Scientific Management focuses on using data, logic, and structured analysis to make business decisions. Popularized by F.W. Taylor, it involves:
  • Collecting quantitative (measurable) data
  • Breaking tasks into defined steps
  • Measuring outcomes, setting standards
  • Evidence-based, rational decision making
  • Emphasis on process efficiency
Pros: Greater clarity, repeatability, reduced errors, reliable prediction
Cons: Can ignore innovation, creativity, and human/emotional factors
Intuitive Management/Thinking relies on experience, instinct, or "gut feeling" rather than only data. Also referred to as "art" of management:
  • Decisions often made quickly, based on pattern recognition
  • Used when data is incomplete, ambiguous, or time is short
  • Valuable for innovation, crisis leadership, and uncertain environments
  • Often combined with scientific approach in effective management
Pros: Fast, flexible, uses tacit knowledge
Cons: Prone to bias, may lack rigor or consistency

Leadership and Management: What’s the Difference?

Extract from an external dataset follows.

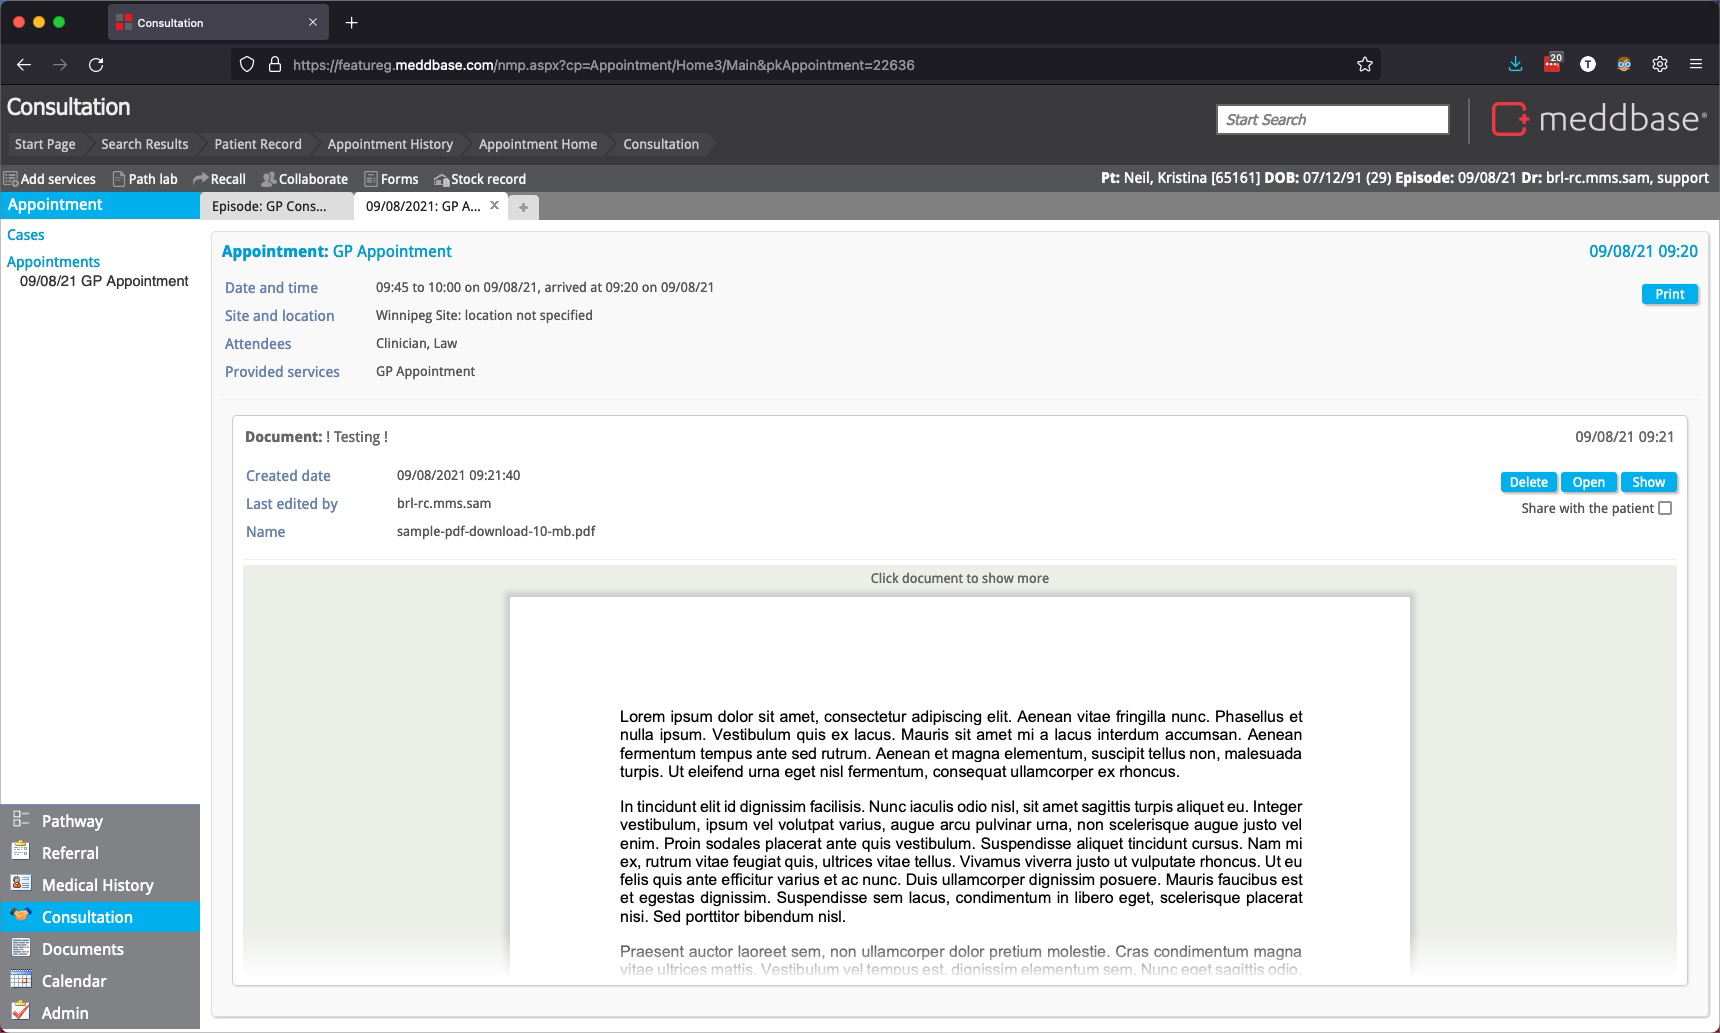Viewport: 1720px width, 1033px height.
Task: Click the Show document button
Action: (1648, 482)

  • Leadership is about inspiring and motivating people to work towards a vision or shared goal.
  • Management is about planning, organizing, and controlling resources to achieve business objectives efficiently.
  • Both are necessary—leaders set direction and motivate, managers put the systems in place to reach goals and keep the organization running smoothly.
Key Distinction:
  • Leadership inspires change and builds new directions
  • Management maintains order, consistency, and operational excellence
AspectLeadershipManagement
FocusVision, innovation, motivationProcesses, systems, execution
Core FunctionInspires people, sets directionPlans and organizes work
ApproachPeople-centered, emotionally intelligentTask/goal-oriented, logical
AuthorityPersonal charisma, influenceFormal position, assigned power
ChangeDrives change and transformationEnsures stability and predictability
Risk toleranceOften accepts risk, challenges status quoTends to minimize risk
ExampleSteve Jobs, Malala YousafzaiMiddle managers, operations heads

Leadership Styles

Leadership style is the approach a leader uses to provide direction, implement plans, and motivate people. Effective leaders adapt styles to the context, team, and goals.
Major Leadership Styles:
  • Autocratic: Leader makes decisions alone; expects obedience. Useful in crises but can demotivate creative teams.
  • Democratic (Participative): Involves employees in decision-making. Builds motivation and commitment; can be slow.
  • Laissez-faire: Delegates leadership to team. Promotes creativity and initiative; works well for skilled/motivated teams.
  • Paternalistic: Leader acts as "parent" figure, caring for staff welfare but still makes final decisions.
  • Transactional: Focuses on reward and punishment to manage performance (clear structure and accountability).
  • Transformational: Inspires innovation and change by motivating through vision and values.
Key Points for Students:
  • No single “best” style—context and people matter.
  • Effective managers use both data and intuition, and can flex between leading and managing as the situation requires.
  • Understanding yourself—and those you lead—helps match the right style to achieve organizational goals.